I did just that last Saturday in Fort Stockton. For those who aren’t from this part of the country, that’s the west-of-the-Pecos burg where I spent my [misin]formative years. I still have family there and so we’re regular visitors. Here are some of the highlights of our three mile stroll.

The path less traveled is sometimes enhanced by the scent of creosote.

Trail through mesquite and creosote

The irony of a buzzard constructed of scavenged parts wasn’t lost on us.

Buzzard made of spare parts

“As long as we’re Romaining around, lettuce follow this trail…”

Salad Fork sign

Red, white, blue…and purple sage

Red, white & blue windmill behind purple sage

Someone steered him wrong

Longhorn skull

I mowed this yard when I was in junior high. It seems much smaller now. And quite a bit less grassy.

Big front yard

This ammonite shrine is as awesome as it is inscrutable. Note the petrified wood base.

Fossils and cactus

It’s hard to see in this photo, but someone is having their asphalt-shingled roof painted. This house will be visible from the moon. 

Roof being painted white

This is Comanche Elementary. My first grade classroom is somewhere in this photo; there are two more wings in back where I went to second and third grades. The school is now abandoned. I swear I had nothing to do with that.
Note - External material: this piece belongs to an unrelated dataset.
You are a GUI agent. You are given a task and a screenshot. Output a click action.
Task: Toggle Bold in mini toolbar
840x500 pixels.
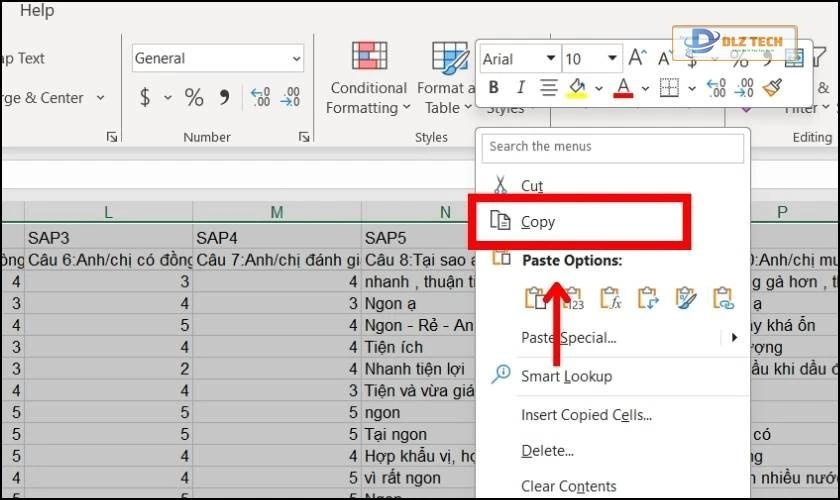pyautogui.click(x=494, y=88)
Comanche Elementary School

This is all that’s left of the original playground equipment. Today, it would either be the subject of a lawsuit, or relocated to the Navy Seals training facility.

Playground equipment

This palm tree has no business being so content in the back yard of the house I grew up in. It’s outlived many other trees, gardens, people, etc., and proves that benign neglect is sometimes healthy.

Palm Tree

Addendum: Later, on the same day, we traveled down US 385 to Marathon and dined at the 12 Gage Restaurant, adjacent to the Gage Hotel. The route takes you through the Sierra Madera Astrobleme — which, I believe, is Latin for “big honkin’ hole” — and past some of the prettiest scenery in the state. It looks desolate, and it is, but that doesn’t mean it’s not teeming with life. On the return trip, around dusk, we encountered the following wildlife:

  • Deer (some of which made the runty Hill Country specimens look like something you’d buy at Toys ‘R Us);
  • Javelina;
  • Bullbats (aka Common Nighthawks, or more imaginatively, Goatsuckers) swarming to catch their insect dinners before total darkness fell (they have no echolocation capabilities like bats), and one of which fell prey to the windshield of our SUV (perhaps confirming that they have no echolocation capabilities like bats);
  • One very long — about the width of our vehicle — snake stretched across the highway;

and, last but not least, but perhaps most intriguing…

One wedding party standing in the middle of the highway so the photographer could shoot the bride and groom with the dramatic sunset at their backs.